As it was in early English colonial settlements, the slave trade of Indians helped finance the colonization process as well as clear the coveted land of its original occupants. The French paid bounties for captured Chickasaw slaves (one gun, one pound of powder, and two pounds of bullets) AND a bounty for Chickasaw scalps (80 French livres, a reward equivalent to nearly a year’s salary for a French soldier). Of course, no one could tell whether the hair of a dead Indian had belonged to a Chickasaw or an Indian from another Tribe, and so the killing fields spread well beyond Chickasaw country. Dead or alive, they paid to rid Louisiana Territory of its Indians, just as the English had done before them along the Atlantic seaboard.
Most of the slaves brought from Africa to Louisiana were male. Most Indian slaves were female, sought largely by French men for cooking, cleaning, farming, translating, and sex. Because of the preponderance of male African slaves and female Indian slaves, many slave families in the first half of the 18th century comprised African husbands and Indian wives.
The slave communities on plantations and in cities like New Orleans developed as the respective Indian and African cultures melded and evolved into one common fabric. Children of African-Indian parentage were called “mulatto.” Children of Indian females and French men were called “colored.” By the turn of the 19th century, “colored” was used to describe people of either African or Indian heritage.
In New Orleans, both Africans and Indians could be seen on Sundays in Congo Square, the Sacred Ground. The singing, drumming, dancing, and story-telling of west African traditions melded nicely with their counterparts in Indian traditions. Congo Square was the only place in America where slaves were allowed to congregate on their own and do as they pleased.
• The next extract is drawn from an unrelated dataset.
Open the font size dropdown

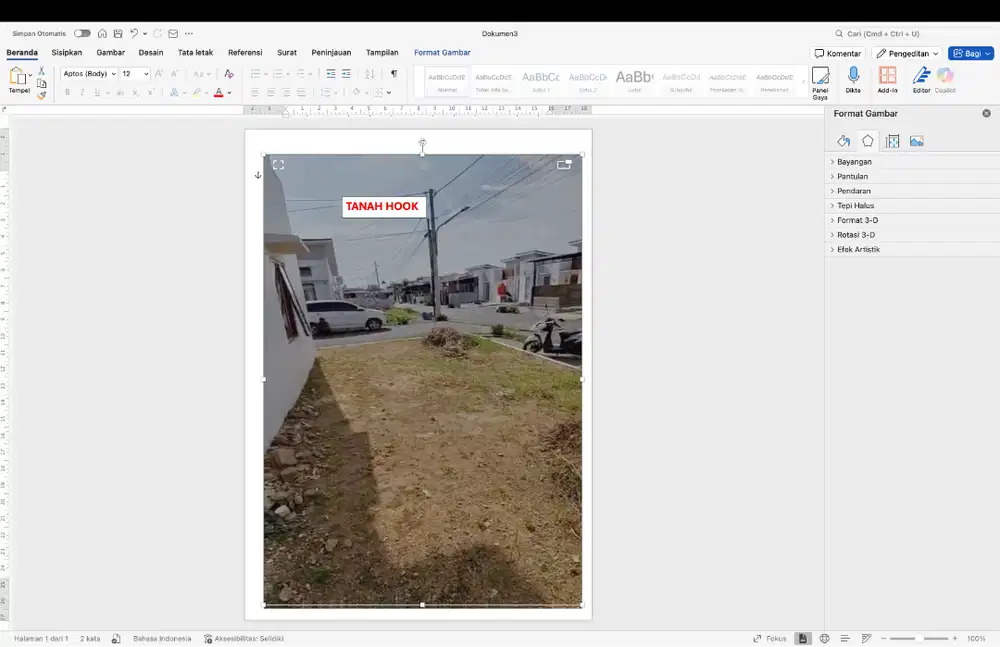coord(146,74)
Out of these gatherings, the heritage of western Africans and Gulf Shore Indians became the roots of the blues, jazz, swing, r & b, country, rock n” roll, soul, funk, rap, and hip hop that entertain Americans even today.
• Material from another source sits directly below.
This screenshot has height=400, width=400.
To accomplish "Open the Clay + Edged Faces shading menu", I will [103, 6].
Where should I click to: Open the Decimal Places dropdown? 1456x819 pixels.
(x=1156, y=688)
One notable by-product of this cultural confluence emerged in southwest Louisiana, original home of the Atakapa Tribe. A lively social dance, the dance of the youths, consisted of heavy rhythms and sensual dancing. The Atakapa word for “dance” is “shi” (rhymes with “sky”) and their word for “the youths” is “ishol.” Spaniards in 1528 were the first Europeans to contact the Atakapa, and they translated “shi ishol” as “zy ikol.” Four hundred years later, the mixed-blood descendants of Atakapas and Africans would still do the synchronized swaying to the raucous music, but with a slightly evolved name: Zydeco.